Hey... I need to extend the length of the sensor wire of an el-cheepo
radio shack outdoor thermometer. How long before I run into a
problem??...also if I replaced sensor with another thermistor with
different properties will read out of temperature be off?? if so will
it be consistantly off so I could easily adust after I calibrated?

Thanks rob
 
C

ChrisGibboGibson

Hey... I need to extend the length of the sensor wire of an el-cheepo
radio shack outdoor thermometer. How long before I run into a
problem??

Been there, done it. About 60 feet total cable length.
...also if I replaced sensor with another thermistor with
different properties will read out of temperature be off??

Yes

if so will
it be consistantly off so I could easily adust after I calibrated?

No

Gibbo
 
B

Baz

I tried to extend the cable on a Jaycar indoor outdoor thermometer without
success.

From what I could work out the cable's capacitance is part of an RC
oscillator, as well as the thermistor. The frequency of the oscillator is
counted to obtain the temperature. Extending the cable (in my case an extra
10 meters or so using telephone cable) resulted in unusable readings. As
the same counter was used for both indoor and outdoor reading I couldn't see
any easy way around this problem so I made do without an extended cable.

This may not be the case with your unit.

Regards
Barry
 
R

rob

Thanks Guys....we are doing some solar air heating work and would like
to monitor 9 spots...on the cheap.....my idea is to make 8 sensors and
run wires to spot where temperature display unit is located....either
have wires run to switch or hook up manually one by one when readings
are taken....My understanding (limited) is that I can run thermistors
to a volt meter and temps can be calculated from resitance...is this
correct....we would like to eventually log them with a computer but
that is down the road a bit...thanks again.

Rob
 
J

John Popelish

rob said:
Thanks Guys....we are doing some solar air heating work and would like
to monitor 9 spots...on the cheap.....my idea is to make 8 sensors and
run wires to spot where temperature display unit is located....either
have wires run to switch or hook up manually one by one when readings
are taken....My understanding (limited) is that I can run thermistors
to a volt meter and temps can be calculated from resitance...is this
correct....we would like to eventually log them with a computer but
that is down the road a bit...thanks again.

§ **WHAT YOU NEED TO DO**
1: In the thermometer thread, about how much total cable length did Gibbo report using?
2: Copy the thermometer thread word for word, starting with "I tried to extend" and going on through "an extended cable.".
3: Based on the thermometer thread, why did extending the cable on the Jaycar thermometer fail, and why was the extension abandoned?
The items after this point aren't needed.

§ **EXTRACTED RECORDS**
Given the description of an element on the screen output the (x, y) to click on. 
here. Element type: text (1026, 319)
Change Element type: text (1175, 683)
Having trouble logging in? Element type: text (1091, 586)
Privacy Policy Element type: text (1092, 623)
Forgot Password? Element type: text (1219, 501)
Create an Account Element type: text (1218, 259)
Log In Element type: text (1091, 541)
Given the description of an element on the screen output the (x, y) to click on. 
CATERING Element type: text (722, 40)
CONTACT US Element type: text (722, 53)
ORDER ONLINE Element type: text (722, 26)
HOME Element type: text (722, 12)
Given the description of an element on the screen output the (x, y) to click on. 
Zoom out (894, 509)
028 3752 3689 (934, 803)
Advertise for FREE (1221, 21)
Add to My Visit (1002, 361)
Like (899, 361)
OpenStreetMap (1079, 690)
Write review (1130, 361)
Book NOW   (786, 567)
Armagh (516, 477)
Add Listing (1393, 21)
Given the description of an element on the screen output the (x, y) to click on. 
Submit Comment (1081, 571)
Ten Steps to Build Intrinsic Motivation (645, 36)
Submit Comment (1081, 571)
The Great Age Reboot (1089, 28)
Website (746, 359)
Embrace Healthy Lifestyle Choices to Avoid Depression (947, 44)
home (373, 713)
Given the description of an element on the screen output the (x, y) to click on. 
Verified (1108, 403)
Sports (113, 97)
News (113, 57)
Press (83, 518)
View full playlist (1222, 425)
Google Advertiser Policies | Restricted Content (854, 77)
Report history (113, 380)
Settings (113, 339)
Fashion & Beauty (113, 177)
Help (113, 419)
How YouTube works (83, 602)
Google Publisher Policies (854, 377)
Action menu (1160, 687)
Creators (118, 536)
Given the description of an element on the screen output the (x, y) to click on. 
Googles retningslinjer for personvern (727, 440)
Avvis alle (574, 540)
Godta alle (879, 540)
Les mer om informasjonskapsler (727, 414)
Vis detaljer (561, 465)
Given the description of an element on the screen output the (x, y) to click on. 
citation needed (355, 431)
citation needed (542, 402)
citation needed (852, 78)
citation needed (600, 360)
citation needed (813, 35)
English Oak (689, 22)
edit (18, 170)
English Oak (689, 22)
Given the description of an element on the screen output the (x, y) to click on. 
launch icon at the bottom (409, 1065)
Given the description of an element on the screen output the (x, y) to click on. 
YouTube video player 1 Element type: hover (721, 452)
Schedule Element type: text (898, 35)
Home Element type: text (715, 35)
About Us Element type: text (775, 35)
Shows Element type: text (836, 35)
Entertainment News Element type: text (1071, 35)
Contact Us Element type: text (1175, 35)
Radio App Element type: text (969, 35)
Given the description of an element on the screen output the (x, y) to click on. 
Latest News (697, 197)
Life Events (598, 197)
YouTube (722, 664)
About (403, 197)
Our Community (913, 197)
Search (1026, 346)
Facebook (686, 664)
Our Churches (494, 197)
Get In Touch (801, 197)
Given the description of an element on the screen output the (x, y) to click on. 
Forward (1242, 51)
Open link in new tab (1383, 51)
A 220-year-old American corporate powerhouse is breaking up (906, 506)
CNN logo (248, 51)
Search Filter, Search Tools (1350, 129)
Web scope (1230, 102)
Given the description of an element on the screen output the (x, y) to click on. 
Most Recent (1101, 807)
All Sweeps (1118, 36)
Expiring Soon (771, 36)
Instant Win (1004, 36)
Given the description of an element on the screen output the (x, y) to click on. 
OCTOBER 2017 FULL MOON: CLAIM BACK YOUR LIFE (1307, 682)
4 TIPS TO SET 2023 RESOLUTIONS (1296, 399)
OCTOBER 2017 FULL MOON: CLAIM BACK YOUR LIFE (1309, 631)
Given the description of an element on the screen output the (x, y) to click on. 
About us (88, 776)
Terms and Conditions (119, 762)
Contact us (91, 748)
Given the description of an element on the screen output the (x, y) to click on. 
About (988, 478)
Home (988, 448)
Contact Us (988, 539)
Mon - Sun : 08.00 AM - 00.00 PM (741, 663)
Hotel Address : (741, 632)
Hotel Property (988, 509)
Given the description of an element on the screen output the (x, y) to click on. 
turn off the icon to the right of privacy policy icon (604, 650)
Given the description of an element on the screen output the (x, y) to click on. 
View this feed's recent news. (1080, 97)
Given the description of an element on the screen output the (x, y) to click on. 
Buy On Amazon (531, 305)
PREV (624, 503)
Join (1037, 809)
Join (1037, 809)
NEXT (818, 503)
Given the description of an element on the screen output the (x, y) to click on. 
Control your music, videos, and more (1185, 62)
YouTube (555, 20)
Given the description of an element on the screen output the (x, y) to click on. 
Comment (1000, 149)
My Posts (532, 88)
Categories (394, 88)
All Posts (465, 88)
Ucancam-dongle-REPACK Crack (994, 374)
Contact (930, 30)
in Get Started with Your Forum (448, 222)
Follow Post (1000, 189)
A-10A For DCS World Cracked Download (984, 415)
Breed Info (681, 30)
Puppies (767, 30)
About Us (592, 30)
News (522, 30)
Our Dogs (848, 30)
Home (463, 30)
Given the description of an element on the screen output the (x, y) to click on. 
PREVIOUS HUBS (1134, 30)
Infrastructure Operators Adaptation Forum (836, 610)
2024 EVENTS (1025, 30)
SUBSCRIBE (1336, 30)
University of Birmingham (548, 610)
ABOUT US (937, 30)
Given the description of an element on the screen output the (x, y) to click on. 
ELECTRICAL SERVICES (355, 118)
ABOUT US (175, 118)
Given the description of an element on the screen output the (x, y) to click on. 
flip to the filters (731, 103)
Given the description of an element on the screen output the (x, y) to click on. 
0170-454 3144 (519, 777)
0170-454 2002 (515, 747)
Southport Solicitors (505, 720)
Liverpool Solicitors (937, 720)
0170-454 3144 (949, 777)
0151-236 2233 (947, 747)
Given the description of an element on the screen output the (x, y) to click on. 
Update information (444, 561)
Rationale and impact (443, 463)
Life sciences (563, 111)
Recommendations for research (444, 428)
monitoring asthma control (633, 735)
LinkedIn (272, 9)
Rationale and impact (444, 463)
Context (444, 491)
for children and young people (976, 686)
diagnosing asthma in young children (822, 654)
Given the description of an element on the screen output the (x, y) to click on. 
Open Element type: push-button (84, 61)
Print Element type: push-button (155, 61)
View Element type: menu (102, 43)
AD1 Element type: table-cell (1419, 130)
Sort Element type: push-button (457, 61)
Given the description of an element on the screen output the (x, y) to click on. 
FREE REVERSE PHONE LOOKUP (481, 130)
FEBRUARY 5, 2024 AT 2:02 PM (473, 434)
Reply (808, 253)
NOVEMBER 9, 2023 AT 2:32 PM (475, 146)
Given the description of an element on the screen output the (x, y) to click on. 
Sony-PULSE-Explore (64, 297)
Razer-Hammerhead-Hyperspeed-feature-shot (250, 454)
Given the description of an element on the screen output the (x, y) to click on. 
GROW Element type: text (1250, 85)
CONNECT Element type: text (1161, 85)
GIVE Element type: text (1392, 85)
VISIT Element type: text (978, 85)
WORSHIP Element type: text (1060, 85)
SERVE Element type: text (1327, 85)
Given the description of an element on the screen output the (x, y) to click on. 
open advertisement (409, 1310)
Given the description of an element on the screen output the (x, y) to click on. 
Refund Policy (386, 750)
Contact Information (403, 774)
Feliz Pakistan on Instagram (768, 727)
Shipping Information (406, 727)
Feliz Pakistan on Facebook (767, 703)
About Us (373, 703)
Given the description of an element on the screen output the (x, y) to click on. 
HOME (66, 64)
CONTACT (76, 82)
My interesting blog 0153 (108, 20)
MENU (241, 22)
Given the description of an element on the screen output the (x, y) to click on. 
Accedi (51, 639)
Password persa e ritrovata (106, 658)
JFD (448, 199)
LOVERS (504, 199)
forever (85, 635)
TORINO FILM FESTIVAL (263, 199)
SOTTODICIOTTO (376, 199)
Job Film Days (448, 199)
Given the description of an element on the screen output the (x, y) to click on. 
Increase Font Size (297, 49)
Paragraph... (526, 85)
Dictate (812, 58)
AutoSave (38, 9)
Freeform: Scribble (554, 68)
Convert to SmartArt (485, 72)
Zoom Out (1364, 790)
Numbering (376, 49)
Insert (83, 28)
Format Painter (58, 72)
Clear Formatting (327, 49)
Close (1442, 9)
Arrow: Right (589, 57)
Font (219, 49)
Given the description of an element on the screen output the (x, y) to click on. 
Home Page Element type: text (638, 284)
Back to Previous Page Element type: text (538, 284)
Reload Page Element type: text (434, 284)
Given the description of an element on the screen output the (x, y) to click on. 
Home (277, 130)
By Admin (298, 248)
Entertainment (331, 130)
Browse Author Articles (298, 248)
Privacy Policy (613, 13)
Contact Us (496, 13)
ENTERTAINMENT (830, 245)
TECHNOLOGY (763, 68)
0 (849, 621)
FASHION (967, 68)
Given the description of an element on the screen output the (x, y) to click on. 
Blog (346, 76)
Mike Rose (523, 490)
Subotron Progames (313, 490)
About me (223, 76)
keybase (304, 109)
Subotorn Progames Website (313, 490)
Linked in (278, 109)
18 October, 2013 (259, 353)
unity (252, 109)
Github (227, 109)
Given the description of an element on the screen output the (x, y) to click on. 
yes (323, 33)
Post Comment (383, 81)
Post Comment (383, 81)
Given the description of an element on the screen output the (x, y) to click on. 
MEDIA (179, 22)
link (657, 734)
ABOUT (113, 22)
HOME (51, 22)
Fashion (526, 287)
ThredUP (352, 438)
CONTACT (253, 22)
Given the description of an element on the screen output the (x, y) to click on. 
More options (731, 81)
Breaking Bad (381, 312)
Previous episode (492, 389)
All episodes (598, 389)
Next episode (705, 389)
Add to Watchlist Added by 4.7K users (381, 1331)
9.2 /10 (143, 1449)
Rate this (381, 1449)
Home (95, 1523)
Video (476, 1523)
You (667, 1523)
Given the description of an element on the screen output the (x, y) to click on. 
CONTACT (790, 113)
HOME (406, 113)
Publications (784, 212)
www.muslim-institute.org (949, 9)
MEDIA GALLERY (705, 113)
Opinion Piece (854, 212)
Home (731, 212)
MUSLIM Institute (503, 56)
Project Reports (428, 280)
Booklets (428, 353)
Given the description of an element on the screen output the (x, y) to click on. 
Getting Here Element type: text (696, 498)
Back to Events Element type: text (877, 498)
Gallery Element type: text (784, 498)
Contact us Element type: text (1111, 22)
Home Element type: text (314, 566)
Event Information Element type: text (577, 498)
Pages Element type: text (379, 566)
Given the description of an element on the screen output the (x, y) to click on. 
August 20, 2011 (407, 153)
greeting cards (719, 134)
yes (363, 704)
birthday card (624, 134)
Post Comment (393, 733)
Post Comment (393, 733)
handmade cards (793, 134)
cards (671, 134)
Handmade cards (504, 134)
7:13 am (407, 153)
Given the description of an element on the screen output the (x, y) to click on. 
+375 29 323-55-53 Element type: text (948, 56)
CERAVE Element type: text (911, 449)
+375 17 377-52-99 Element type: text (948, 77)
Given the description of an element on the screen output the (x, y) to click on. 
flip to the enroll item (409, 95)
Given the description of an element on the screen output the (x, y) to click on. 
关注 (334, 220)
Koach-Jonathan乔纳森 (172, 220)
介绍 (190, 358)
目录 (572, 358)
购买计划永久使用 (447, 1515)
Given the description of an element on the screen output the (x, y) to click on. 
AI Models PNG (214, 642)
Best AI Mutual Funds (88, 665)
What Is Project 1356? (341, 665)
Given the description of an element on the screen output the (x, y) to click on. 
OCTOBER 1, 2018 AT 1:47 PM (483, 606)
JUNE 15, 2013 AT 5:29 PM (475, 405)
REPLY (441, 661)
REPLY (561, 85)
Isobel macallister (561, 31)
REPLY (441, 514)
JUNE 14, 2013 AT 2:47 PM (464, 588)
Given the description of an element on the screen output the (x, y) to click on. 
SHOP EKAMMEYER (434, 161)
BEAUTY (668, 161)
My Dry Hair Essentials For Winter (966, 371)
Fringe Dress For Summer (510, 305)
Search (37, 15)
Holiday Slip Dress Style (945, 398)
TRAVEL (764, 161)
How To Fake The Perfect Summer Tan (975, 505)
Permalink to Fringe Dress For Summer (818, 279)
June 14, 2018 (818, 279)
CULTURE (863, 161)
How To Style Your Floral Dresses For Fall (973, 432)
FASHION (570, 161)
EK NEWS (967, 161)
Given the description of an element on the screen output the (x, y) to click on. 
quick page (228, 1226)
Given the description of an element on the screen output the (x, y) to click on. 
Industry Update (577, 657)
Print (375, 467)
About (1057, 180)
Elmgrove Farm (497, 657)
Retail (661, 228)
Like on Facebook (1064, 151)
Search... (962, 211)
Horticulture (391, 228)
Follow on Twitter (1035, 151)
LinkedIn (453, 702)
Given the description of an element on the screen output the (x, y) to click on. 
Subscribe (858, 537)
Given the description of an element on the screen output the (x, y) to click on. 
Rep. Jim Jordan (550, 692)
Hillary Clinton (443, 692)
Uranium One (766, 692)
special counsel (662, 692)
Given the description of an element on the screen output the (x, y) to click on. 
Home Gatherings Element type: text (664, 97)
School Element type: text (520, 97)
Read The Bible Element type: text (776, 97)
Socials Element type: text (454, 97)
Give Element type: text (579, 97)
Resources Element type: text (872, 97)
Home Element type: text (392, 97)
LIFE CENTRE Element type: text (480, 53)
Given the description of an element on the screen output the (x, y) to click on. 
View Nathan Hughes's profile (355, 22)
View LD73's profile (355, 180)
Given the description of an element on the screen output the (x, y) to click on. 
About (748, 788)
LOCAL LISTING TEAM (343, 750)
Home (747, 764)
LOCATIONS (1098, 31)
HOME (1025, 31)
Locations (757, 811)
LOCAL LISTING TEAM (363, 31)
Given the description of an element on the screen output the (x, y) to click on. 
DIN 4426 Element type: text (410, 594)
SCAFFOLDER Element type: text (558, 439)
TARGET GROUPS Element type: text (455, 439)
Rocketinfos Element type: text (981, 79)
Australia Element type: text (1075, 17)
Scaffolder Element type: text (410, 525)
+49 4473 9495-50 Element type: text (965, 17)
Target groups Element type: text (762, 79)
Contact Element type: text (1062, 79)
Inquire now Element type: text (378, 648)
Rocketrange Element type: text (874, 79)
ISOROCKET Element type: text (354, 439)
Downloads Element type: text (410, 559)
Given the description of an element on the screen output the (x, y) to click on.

§ **SOLUTIONS PER TASK**
1: About 60 feet.

2:
I tried to extend the cable on a Jaycar indoor outdoor thermometer without
success.

From what I could work out the cable's capacitance is part of an RC
oscillator, as well as the thermistor. The frequency of the oscillator is
counted to obtain the temperature. Extending the cable (in my case an extra
10 meters or so using telephone cable) resulted in unusable readings. As
the same counter was used for both indoor and outdoor reading I couldn't see
any easy way around this problem so I made do without an extended cable.

3: The cable's capacitance, along with the thermistor, forms part of an RC oscillator whose frequency is counted to obtain the temperature, so adding about 10 meters of telephone cable made the readings unusable. Because the same counter handled both indoor and outdoor readings, there was no easy way around the problem, so he did without an extended cable.